I am happy to announce some fun and exciting changes at OpenI, and the alpha release of our team’s work over last couple of months.

First – OpenI as a “BI platform” on its own will discontinue. Instead, we will use Pentaho and Jasper as our base platforms as needed. The approach is to release “OpenI plug-ins” for Jasper and Pentaho — so that they behave/appear in a manner very similar to OpenI.

Our first step in this direction is our “Plug-In” for Jasper that replaces its JasperSoft OLAP (aka JasperAnalysis) UI, which is basically JPivot as-is, with OpenI’s UI. We believe this is a greatly improved UI for JasperServer users who need better interface for OLAP reporting and exploratory analysis . Here is a screenshot:

OpenI Plug-In Replaces JasperAnalysis UI

OpenI Plug-In Replaces JasperAnalysis UI

You can also check out a live demo here: (Use the demo user account “user/user” or “demo/demo” to get logged into the system)

Currently this is an alpha release.
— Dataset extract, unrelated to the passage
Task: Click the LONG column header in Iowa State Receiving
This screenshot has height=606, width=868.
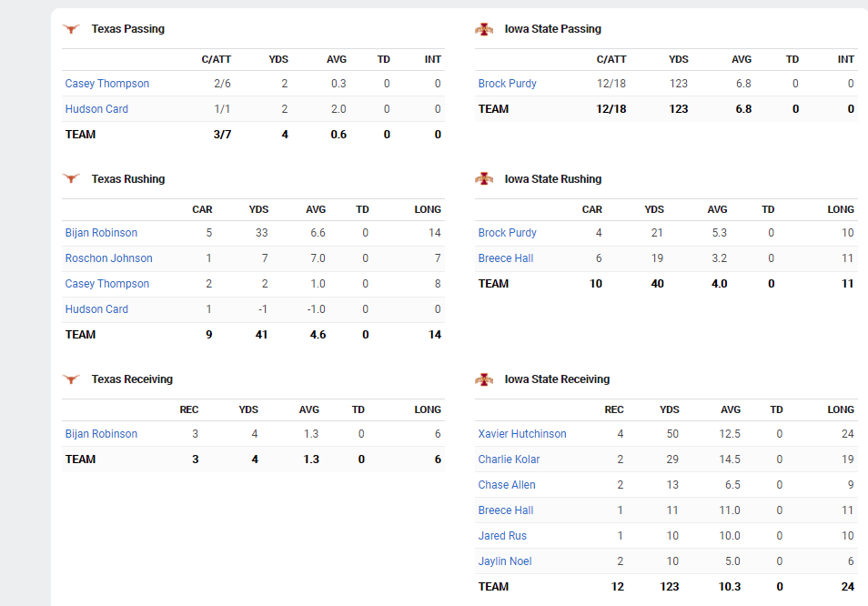Action: pyautogui.click(x=840, y=409)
You can download binaries or source code here –

Let us know what you think. If you need help, etc. – use the support forum.

The general thinking is – if you deploy Pentaho or Jasper with OpenI plug-in, you will get the lightness, easy-to-use look-and-feel, plus features that are unique to OpenI which are not available in Jasper or Pentaho (such as exploring cube data). We may also have to create our own installers that makes their installation/deployment process easier.

So – that’s the general direction.

Although Jasper was an easy pick for this first release, we are looking for similar approaches with Pentaho. Now, Pentaho already has efforts underway to replace JPivot UI (2 different approaches though – their open source version has Pentaho Analysis Tool (going through a rewrite at the moment), and proprietary version Pentaho Analyzer which is pretty decent) — so not sure, how much value-add will it be to put OpenI’s UI as a Pentaho plug-in, but there might be other features that may be better suited for an OpenI plug-in for Pentaho.

Pentaho is pretty impressive because they take a platform approach, not just a reporting server. So even though each individual component may not be as fully developed as it needs to be – architecturally I think they have a sound approach. The work we will do with Pentaho will be more along the lines of how can we make it easier to use – whether that will be via plug-ins, or embedding Pentaho in our own build, we will try that out and see what makes sense.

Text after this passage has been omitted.